Throughout history, twin studies have yielded some incredible scientific insights – NASA even sent one of a pair of identical twins to space. The opportunity to study this unique group is too good to pass up, and now a new analysis of twin data has drawn a fascinating link between autism and the mysterious phenomenon of synesthesia.
Many people will have heard of synesthesia in the context of people who can “see” music, but in reality the different sensory effects of the condition can go far beyond that. Some people can “taste” words; others “see” time, or in the case of one blind person, “feel” time as a texture. And, in the far less fun example of mirror-touch synesthesia, a small percentage of people can literally feel the bodily sensations being experienced by those around them – including pain.
In all cases, synesthesia comes down to a crossing of the wires between different sensory processes in the brain. In trying to learn why this occurs, scientists have previously observed that autistic people are also more likely to have synesthesia, but that still left them no closer to understanding exactly what this link might be.
Something else that’s been noticed about synesthesia is that it tends to run in families. Speculating that there could therefore be some genetic inheritance at work, a team of scientists turned to data from the Child and Adolescent Twin Study in Sweden (CATSS), which included twins born between 1999 and 2003.
The final sample included 2,131 pairs of twins, of which 658 were identical, 765 were non-identical but of the same sex, and 708 were non-identical and of different sexes. Participants were screened for eight of the more common types of synesthesia, including types where letters or numbers trigger the perception of a color, and also took part in an assessment for autistic traits.
The results showed that self-reported synesthesia was strongly linked to a category of traits frequently seen in autistic people, known as the RRBI-D domain, which stands for “repetitive behaviors, restricted interests and attention to detail.” These can include things like an intense, highly-focused interest in a topic, attachment to particular objects, or performing repetitive movements such as hand-flapping (often known as self-stimulating behavior or, more colloquially, “stimming”).
“The association between individual differences in synaesthesia and autistic traits was estimated to be predominantly under genetic influence and seemed to be mainly driven by non-social autistic traits (repetitive behaviours, restricted interests and attention to detail),” the authors wrote in their paper.

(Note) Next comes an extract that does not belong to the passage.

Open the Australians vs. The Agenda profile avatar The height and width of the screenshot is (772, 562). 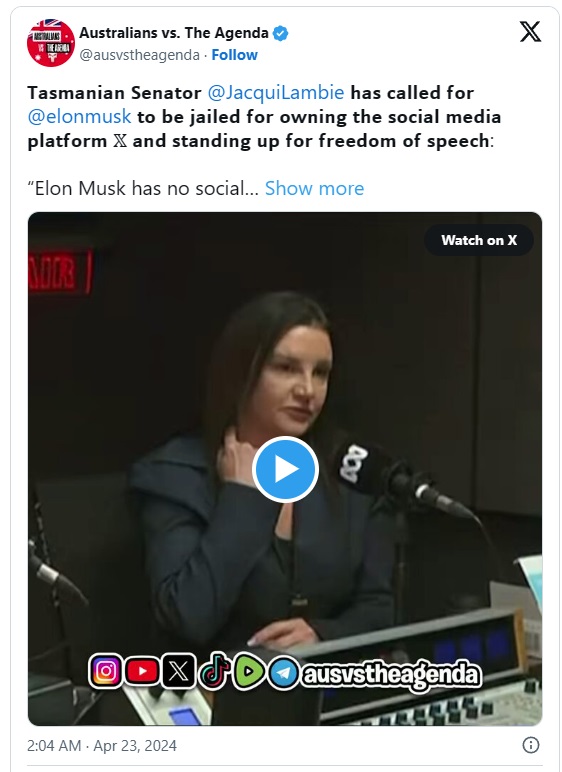(51, 43)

As such, they concluded that “the link between synaesthesia and autism might reside in shared genetic causes, related to non-social autistic traits such as alterations in perception.”

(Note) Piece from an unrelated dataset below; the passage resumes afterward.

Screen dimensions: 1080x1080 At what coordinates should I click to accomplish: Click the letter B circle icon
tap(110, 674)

Whilst the genetic connection appears to play the strongest role, according to the study results, environmental factors that differed between each member of a set of twins were also implicated. The authors note that this is in line with previous research, which has shown environment to be a particular factor in the development of types of synesthesia in which numbers and letters are perceived as having colors.
There are some limitations to the research, such as the fact that not all possible types of synesthesia could be included and the fact that the synesthesia data relied on self-reporting, which is always open to bias. But the study team is optimistic that more work will follow, to build on the evidence they’ve gathered and hopefully improve our understanding of both autism and synesthesia:
“We hope that our findings will inspire future research on environmental factors influencing synaesthesia, the shared genetic mechanisms of autism and synaesthesia, and the specific behavioural features shared between the two phenomena, informing their shared and non-shared aetiology.”
The study is published in Proceedings of the Royal Society B: Biological Sciences.